BEGIN

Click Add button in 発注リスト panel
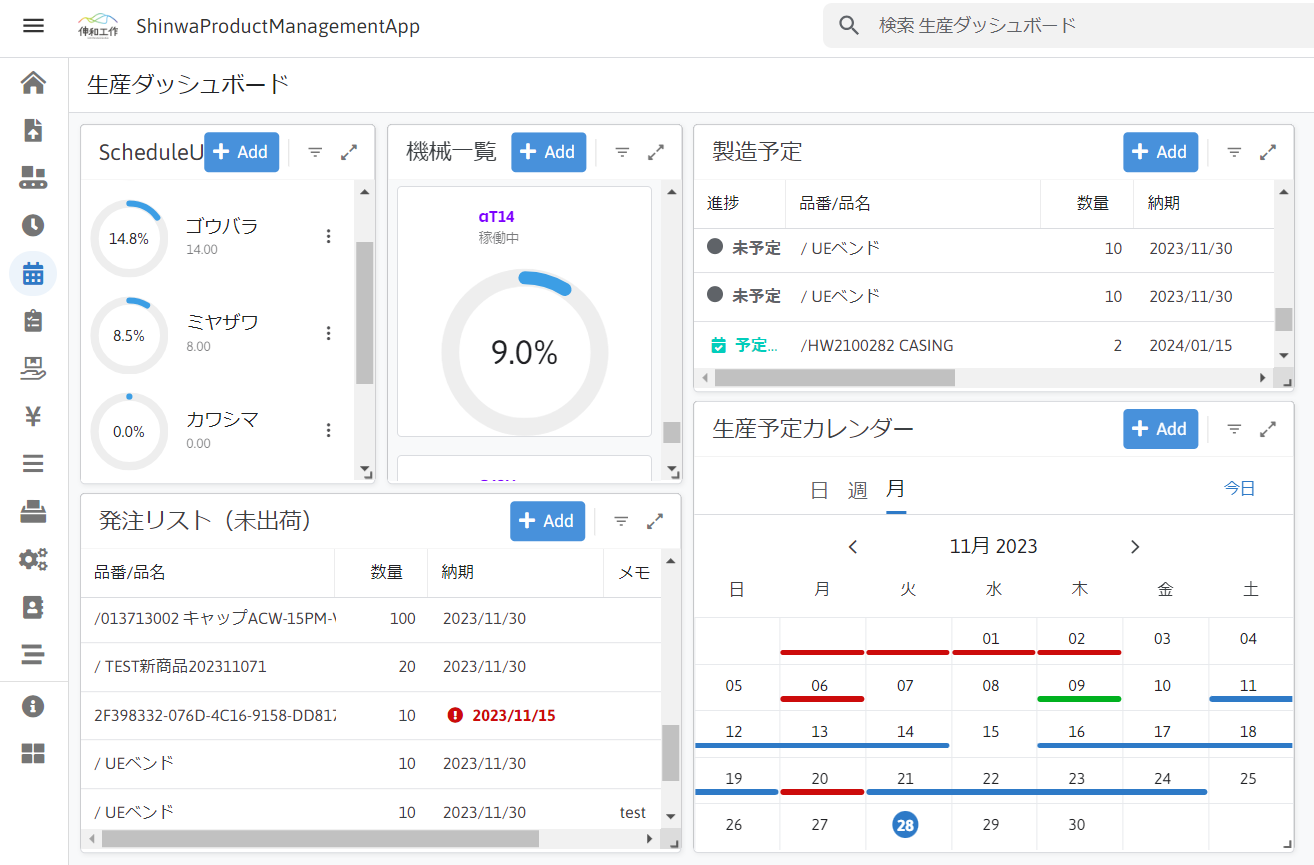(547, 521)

END
BEGIN

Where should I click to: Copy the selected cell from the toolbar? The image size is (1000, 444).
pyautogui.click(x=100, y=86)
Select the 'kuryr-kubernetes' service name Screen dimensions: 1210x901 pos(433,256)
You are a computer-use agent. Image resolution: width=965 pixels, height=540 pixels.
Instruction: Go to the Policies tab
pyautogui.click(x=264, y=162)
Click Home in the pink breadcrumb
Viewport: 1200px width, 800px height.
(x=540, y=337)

END

Task details: From the records above, print exactly the lines that run from the line with "Where should I" to the line with "You are a computer-use", inclusive.

Finished task:
Where should I click to: Copy the selected cell from the toolbar? The image size is (1000, 444).
pyautogui.click(x=100, y=86)
Select the 'kuryr-kubernetes' service name Screen dimensions: 1210x901 pos(433,256)
You are a computer-use agent. Image resolution: width=965 pixels, height=540 pixels.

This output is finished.